Zu bearbeiten:
1) Beantworte zum Text über die Client-Updates folgende Fragen:
(a) Was macht der Client, sobald er Updates findet?
(b) Zwischen welchen zwei Möglichkeiten kann man in dem Fenster wählen, das danach erscheint?
(c) Was geschieht mit dem gerade laufenden Spiel, wenn sich das Info-Fenster öffnet?
2) Zähle alle Eingabegeräte auf, die im Text über die Client-Updates genannt werden.
3) Schreib den Text über die Client-Updates im Anschluss an seinen letzten Satz weiter.

Text des Dokuments:

══════════

Und die Updates macht der Client bei mir automatisch, bzw. er sucht nach Updates und wenn er welche findet, lädt er sie sofort herunter. Wenn er damit fertig ist, öffnet er ein Fenster, in dem ich wählen kann zwischen "sofort installieren und Client neu starten" oder "beim nächsten Neustart installieren". So oder so wird das aktuell laufende Spiel minimiert, sobald das Info-Fenster öffnet . Und im Big Picture Modus bekomme ich es dann nicht mit dem GamePad wieder maximiert, sondern muss entweder wieder in den Desktop Modus, um mit der Maus auf die Taskleiste zu kommen, oder ich renne nach nebenan ins Arbeitszimmer, um per Tastatur den Taskmanager zu öffnen.

══════════

Rohe Datensätze:
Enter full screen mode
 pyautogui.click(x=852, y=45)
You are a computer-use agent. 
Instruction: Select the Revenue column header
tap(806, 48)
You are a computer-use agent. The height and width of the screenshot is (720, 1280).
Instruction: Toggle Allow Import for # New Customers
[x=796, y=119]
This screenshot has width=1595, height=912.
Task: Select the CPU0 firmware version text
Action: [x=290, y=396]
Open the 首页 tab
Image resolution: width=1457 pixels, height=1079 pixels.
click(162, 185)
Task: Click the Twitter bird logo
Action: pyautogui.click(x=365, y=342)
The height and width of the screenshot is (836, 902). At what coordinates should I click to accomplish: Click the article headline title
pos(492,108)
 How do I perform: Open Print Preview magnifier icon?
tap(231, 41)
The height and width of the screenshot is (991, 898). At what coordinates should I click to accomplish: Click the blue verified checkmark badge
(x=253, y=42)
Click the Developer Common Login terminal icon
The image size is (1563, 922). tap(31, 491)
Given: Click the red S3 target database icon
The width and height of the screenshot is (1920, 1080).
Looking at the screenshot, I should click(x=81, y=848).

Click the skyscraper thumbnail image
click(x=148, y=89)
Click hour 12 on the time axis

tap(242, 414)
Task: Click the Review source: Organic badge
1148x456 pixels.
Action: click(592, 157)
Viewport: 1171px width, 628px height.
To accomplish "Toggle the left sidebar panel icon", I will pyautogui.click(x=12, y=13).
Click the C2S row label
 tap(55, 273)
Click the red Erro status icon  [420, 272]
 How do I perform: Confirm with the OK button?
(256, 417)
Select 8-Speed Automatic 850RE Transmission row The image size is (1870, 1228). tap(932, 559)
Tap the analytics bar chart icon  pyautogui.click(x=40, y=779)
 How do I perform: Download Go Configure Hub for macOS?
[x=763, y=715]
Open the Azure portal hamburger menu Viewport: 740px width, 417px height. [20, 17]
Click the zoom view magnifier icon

══════════

Als Antwort:
1)
(a) Er lädt sie sofort herunter.
(b) Zwischen „sofort installieren und Client neu starten“ und „beim nächsten Neustart installieren“.
(c) Es wird minimiert.

2) GamePad, Maus, Tastatur

3)
Gefällt mir persönlich jedenfalls nicht, und da ich mir vor einem Jahr die Box gekauft habe, weil ich mich zuvor schon sehr über solche Dinge geärgert hatte, fühle ich mich jetzt einfach bestätigt, dass für mich die Box die bessere Wahl ist. Da ich einen Vollzeit-Job im Schichtdienst habe, verheiratet bin und in einem relativ grossen, alten Haus mit grossem Garten lebe, ist meine Zeit fürs Daddeln sehr begrenzt. Wenn ich dann mal hier und da ein Stündchen dafür erübrigen kann, möchte ich auch wirklich spielen anstatt mich mit Systempflege und Softwareproblemen zu beschäftigen. Früher, als ich noch mehr Zeit fürs Hobby hatte, habe ich mich sehr gern mit diesen Dingen beschäftigt (sonst wäre ich wohl kaum hier bei PCGH gelandet ), aber im Leben ändern sich die Prioritäten nunmal irgendwann...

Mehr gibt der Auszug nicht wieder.